The language was effectively dead. It had been murdered and forced-assimilated away.

But there was this dude named Ben Yehuda.

And he said “no.”

“The language of my people for four thousand years or more,” he said, “should not stop existing because of a bunch of assholes.” (Okay, this is a dramatic retelling. He probably didn’t actually say assholes.)

So he started an official movement to recreate Hebrew as closely as possible to how it had been spoken about a thousand years prior.

Today, ancient Hebrew is spoken by millions of Jews around the world weekly in our prayers and Torah readings, and modern Hebrew is the official language of eight and a half million people–many of them having been born speaking it as a first language. Many people in the first group also speak at least some modern Hebrew–and it’s possible you do, too! A lot of loan words from Hebrew and Yiddish have made their way into English (like klutz, mensch, and kibitz).

That’s hardly “on life support.” Hebrew is growing, living, and thriving because of the Enlightenment efforts of the 1800s. The same COULD be done for languages like Welsh, Navajo, and Basque if the larger powers that be said “this is important” rather than forcing a giant bastion of culture–the language in which a people lived, loved, thought, told stories, and explained their world–to die.

there is a distinct difference between language that has died because it stopped meeting the needs of the people using it and language that has been deliberately killed by oppressors

I remember reading a linguist’s thoughts on this a while back. They noted that languages are not only an important cultural heritage, but also an important historical artifact that offers a look into the unique perspective of a culture. The things that we name and how we name them reflect our values and priorities. For example, Inuktitut is said to have several different words for snow that categorize them by various metrics. This reflects a need for communication regarding what the snow was like, which naturally would be important to a people who deal with snow on a near constant basis. There are nine different ways to say “you’re welcome” in Native Hawaiian, each responding to a different level of gratitude. You don’t respond the same way to “thanks for giving me a donut” as you do to “thanks for saving my life.” This reflects a culture of accountability and honor.

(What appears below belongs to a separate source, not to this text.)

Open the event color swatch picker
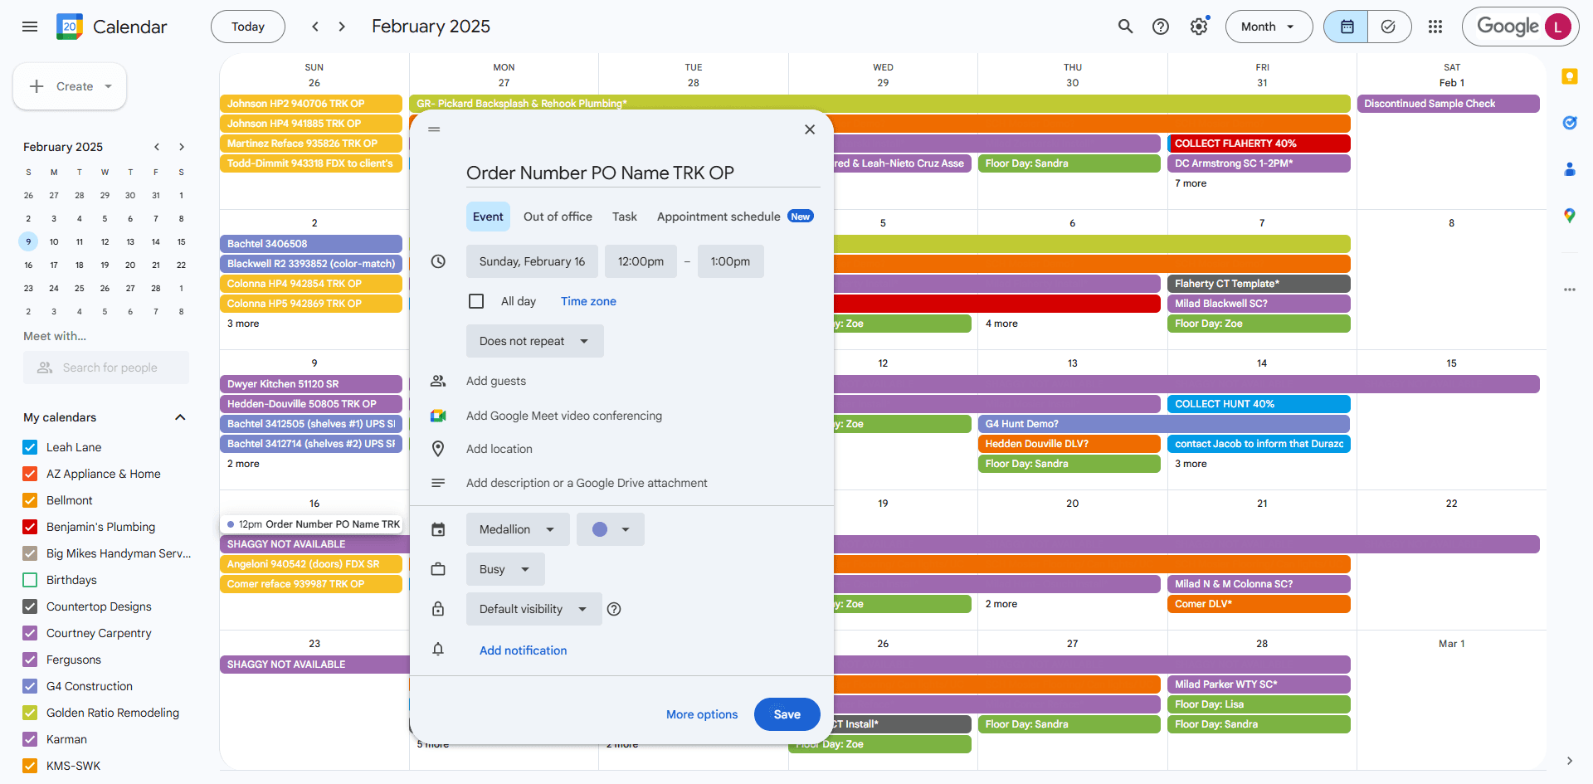Viewport: 1593px width, 784px height. [x=611, y=529]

The study and preservation of indigenous languages worldwide is vital to the enrichment of our global culture. You don’t have to be fluent in multiple languages to be able to understand the perspective that is offered by nurturing this tradition. Our ability to communicate is one of our greatest gifts – what a waste it would be to throw that away simply because providing institutions of cultural heritage is too inconvenient.

My step sister is among the first generations of non-Cree as primary language speakers from her Nation.

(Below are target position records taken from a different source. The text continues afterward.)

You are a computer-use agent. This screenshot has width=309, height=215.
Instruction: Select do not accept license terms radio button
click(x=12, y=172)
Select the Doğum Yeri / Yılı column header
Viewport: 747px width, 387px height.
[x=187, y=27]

A hundred years of residential schools, four hundred years of genocide, and Cree is not a dead language. It survives and it will thrive, as long as our society places value on it.

I can go most places in my city and hear Indigenous languages, because they live. They aren’t dead.

Also, I wonder if OP feels this way about Latin, which is used, for example, in naming scientific specimens. Why use a dead language for that?